**** Provided data
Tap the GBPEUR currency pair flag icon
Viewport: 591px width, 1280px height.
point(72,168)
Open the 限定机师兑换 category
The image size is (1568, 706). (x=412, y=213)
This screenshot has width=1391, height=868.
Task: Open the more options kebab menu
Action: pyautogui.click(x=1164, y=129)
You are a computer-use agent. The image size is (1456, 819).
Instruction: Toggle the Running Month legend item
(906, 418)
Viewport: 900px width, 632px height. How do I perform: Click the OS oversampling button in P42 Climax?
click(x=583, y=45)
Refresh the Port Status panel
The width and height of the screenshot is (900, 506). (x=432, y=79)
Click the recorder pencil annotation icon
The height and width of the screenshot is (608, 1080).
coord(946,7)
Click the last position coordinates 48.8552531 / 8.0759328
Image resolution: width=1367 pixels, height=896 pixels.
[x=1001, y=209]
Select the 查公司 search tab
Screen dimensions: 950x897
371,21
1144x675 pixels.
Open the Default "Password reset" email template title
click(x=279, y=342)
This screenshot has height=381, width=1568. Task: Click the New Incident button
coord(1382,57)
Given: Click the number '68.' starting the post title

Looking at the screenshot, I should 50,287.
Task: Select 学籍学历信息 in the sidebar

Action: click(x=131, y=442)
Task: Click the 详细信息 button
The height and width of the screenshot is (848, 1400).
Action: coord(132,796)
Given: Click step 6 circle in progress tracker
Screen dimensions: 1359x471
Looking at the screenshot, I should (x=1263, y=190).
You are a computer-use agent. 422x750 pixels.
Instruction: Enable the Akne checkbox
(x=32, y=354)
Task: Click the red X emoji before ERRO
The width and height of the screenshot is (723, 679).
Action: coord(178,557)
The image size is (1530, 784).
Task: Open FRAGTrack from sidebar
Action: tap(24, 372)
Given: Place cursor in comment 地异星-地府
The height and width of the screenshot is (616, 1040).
********
Brief:
Convert every line of the listing above into a JSON list of strings, one string per line, and leave out the blank lines.

Problem solution:
[
  "Tap the GBPEUR currency pair flag icon",
  "Viewport: 591px width, 1280px height.",
  "point(72,168)",
  "Open the 限定机师兑换 category",
  "The image size is (1568, 706). (x=412, y=213)",
  "This screenshot has width=1391, height=868.",
  "Task: Open the more options kebab menu",
  "Action: pyautogui.click(x=1164, y=129)",
  "You are a computer-use agent. The image size is (1456, 819).",
  "Instruction: Toggle the Running Month legend item",
  "(906, 418)",
  "Viewport: 900px width, 632px height. How do I perform: Click the OS oversampling button in P42 Climax?",
  "click(x=583, y=45)",
  "Refresh the Port Status panel",
  "The width and height of the screenshot is (900, 506). (x=432, y=79)",
  "Click the recorder pencil annotation icon",
  "The height and width of the screenshot is (608, 1080).",
  "coord(946,7)",
  "Click the last position coordinates 48.8552531 / 8.0759328",
  "Image resolution: width=1367 pixels, height=896 pixels.",
  "[x=1001, y=209]",
  "Select the 查公司 search tab",
  "Screen dimensions: 950x897",
  "371,21",
  "1144x675 pixels.",
  "Open the Default \"Password reset\" email template title",
  "click(x=279, y=342)",
  "This screenshot has height=381, width=1568. Task: Click the New Incident button",
  "coord(1382,57)",
  "Given: Click the number '68.' starting the post title",
  "Looking at the screenshot, I should 50,287.",
  "Task: Select 学籍学历信息 in the sidebar",
  "Action: click(x=131, y=442)",
  "Task: Click the 详细信息 button",
  "The height and width of the screenshot is (848, 1400).",
  "Action: coord(132,796)",
  "Given: Click step 6 circle in progress tracker",
  "Screen dimensions: 1359x471",
  "Looking at the screenshot, I should (x=1263, y=190).",
  "You are a computer-use agent. 422x750 pixels.",
  "Instruction: Enable the Akne checkbox",
  "(x=32, y=354)",
  "Task: Click the red X emoji before ERRO",
  "The width and height of the screenshot is (723, 679).",
  "Action: coord(178,557)",
  "The image size is (1530, 784).",
  "Task: Open FRAGTrack from sidebar",
  "Action: tap(24, 372)",
  "Given: Place cursor in comment 地异星-地府",
  "The height and width of the screenshot is (616, 1040)."
]